Stephen will give you some good tips and recommendations. The south of the city is beautiful. If you get the chance, take in a walk on Camp Hill, Woollton or Calderstones. And depending on how much time you have if you are in that part of the city, visit Speke Hall. It may be L24 and close to a council estate, but you would be surprised. Very historical place.

Jonathan Oppenheimer
28 Posted 25/01/2024 at 13:59:48
Thanks, Danny, for those recommendations, and also for your kind offer to write to the club on my behalf.

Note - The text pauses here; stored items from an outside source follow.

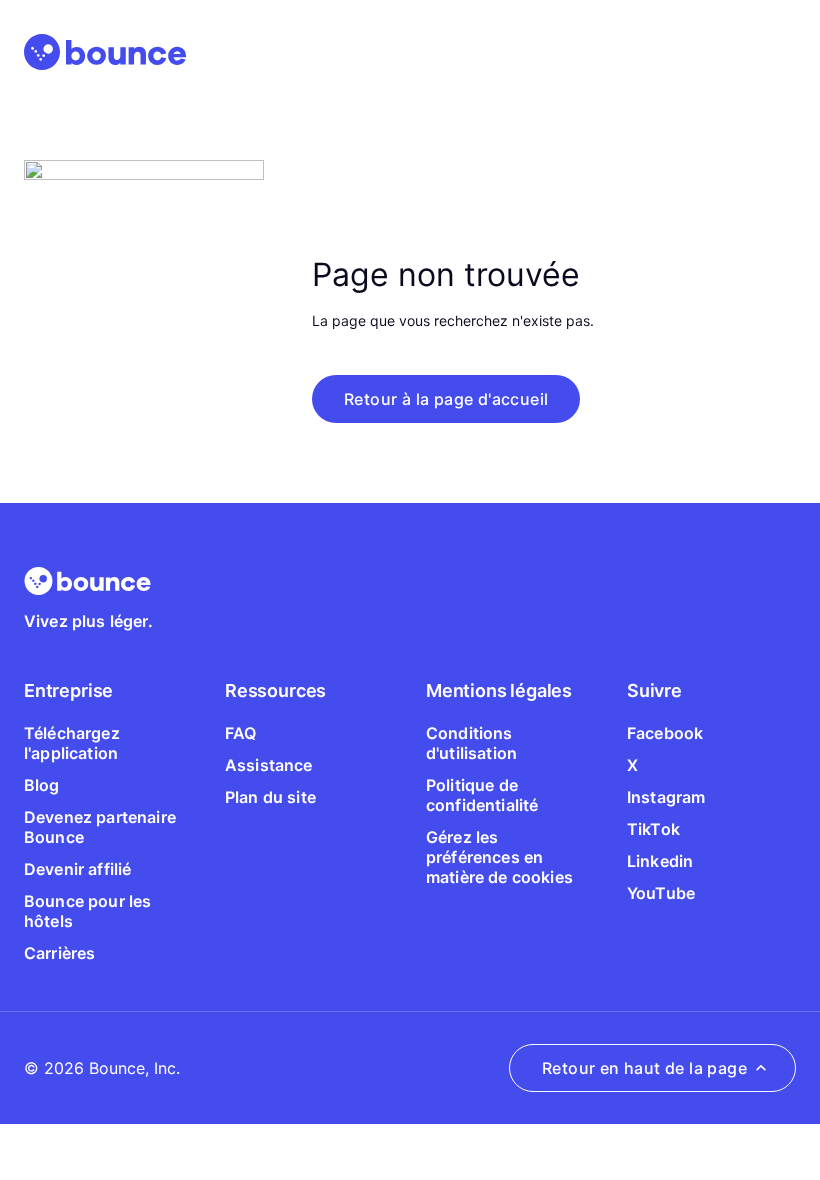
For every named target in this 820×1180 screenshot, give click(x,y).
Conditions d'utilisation (471, 743)
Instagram (666, 797)
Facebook (665, 733)
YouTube (661, 893)
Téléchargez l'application (72, 743)
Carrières (59, 953)
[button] (446, 399)
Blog (42, 785)
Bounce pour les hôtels (87, 911)
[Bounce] (105, 52)
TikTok (653, 829)
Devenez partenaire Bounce (100, 827)
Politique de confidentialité (482, 795)
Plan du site (270, 797)
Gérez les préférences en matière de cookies (499, 857)
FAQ (240, 733)
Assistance (269, 765)
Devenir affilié (77, 869)
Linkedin (660, 861)
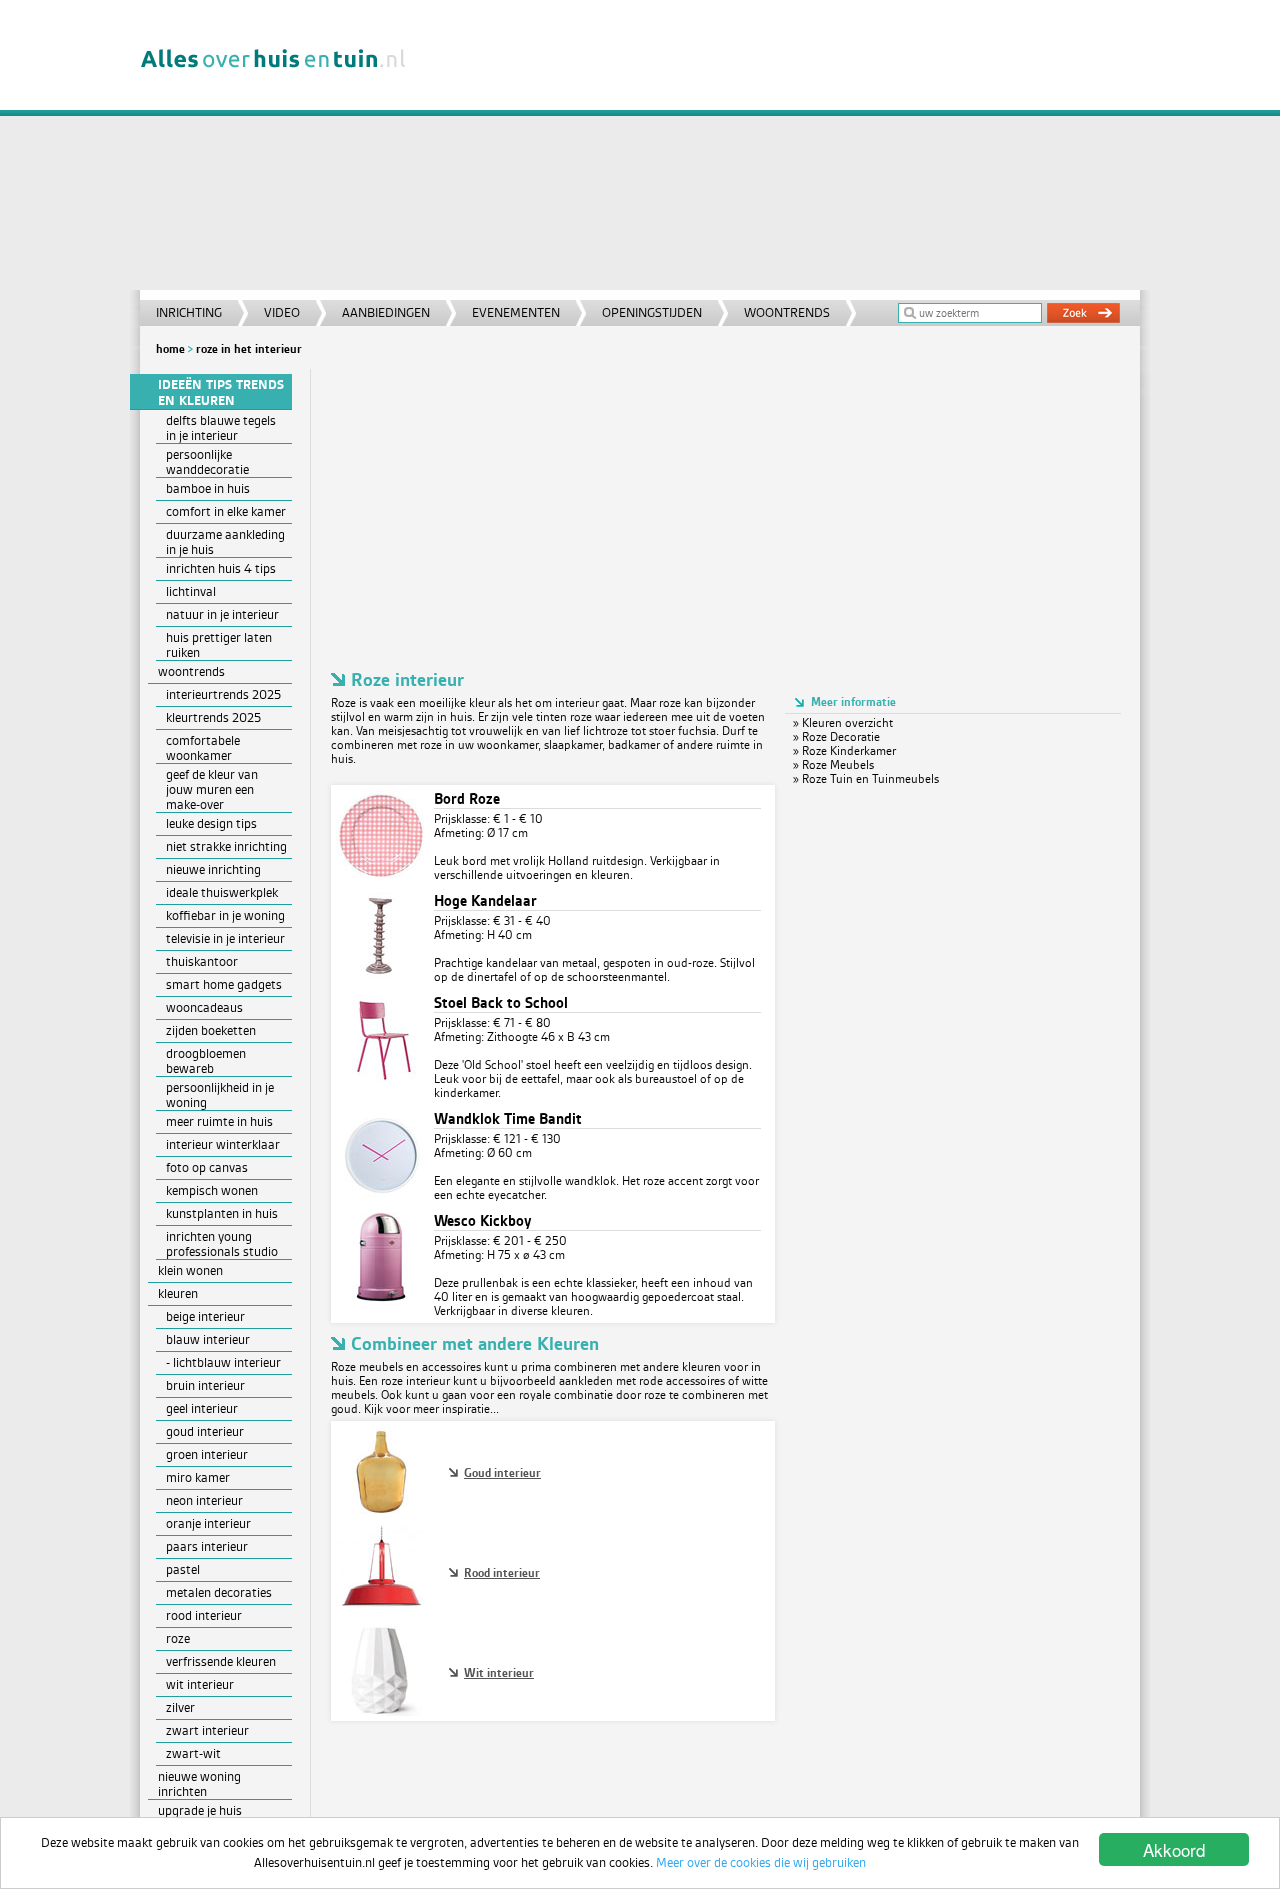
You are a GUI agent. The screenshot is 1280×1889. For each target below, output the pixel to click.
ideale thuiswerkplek (222, 892)
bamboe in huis (208, 488)
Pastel (183, 1569)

Wherever I end up, I plan to explore the different parts of the city, and fortunately I’ve encountered a few dodgy characters in my day, live by quite a few too, so nothing really scares me off.

Jim Lloyd
29 Posted 27/01/2024 at 13:04:50
There's some good hotels in Town, Johnathan, and some nice restaurants and good pubs, from real old 19th cetury pubs to state of the art. Great museum, Art Gallery Library (all world class!) Depending how long your staying a lot of great places to see, as well as taking a walk to both our grounds!!
Whayever you do, I wish you a great time.
Bill Gall
30 Posted 27/01/2024 at 14:43:15
Nice one, Jonathan.

I will be back in Liverpool on 16 April and hoping that the clowns that run the Premier League don't swap any fixtures around as I am hoping to see 2 games. I have been back since 2009 twice, second time for a funeral and unfortunately ended up in the Royal and had to sign myself out to attend it.

Liverpool is full of History that a lot of people are not aware of, so if you want to know about it, best to plan ahead. The trip to Goodison will be the highlight,

Tom Fazal
31 Posted 27/01/2024 at 16:44:15
Not sure what your budget for the trip but on my last two visits home to the city from Canada, I stayed once in the Holiday Inn Express in the Albert Dock, which was good and last year treated myself to a stay in the Crowne Plaza next to the Liver Building which was very good.

Both great locations for walking to do the tourist things. Recommend the Hop On/Hop Off bus tour of the city lots to see and good info plus did the ferry cruise along the Mersey. Great view of the new stadium at Bramley-Moore Dock from the river.

Wherever you stay, I am sure you will have a great time.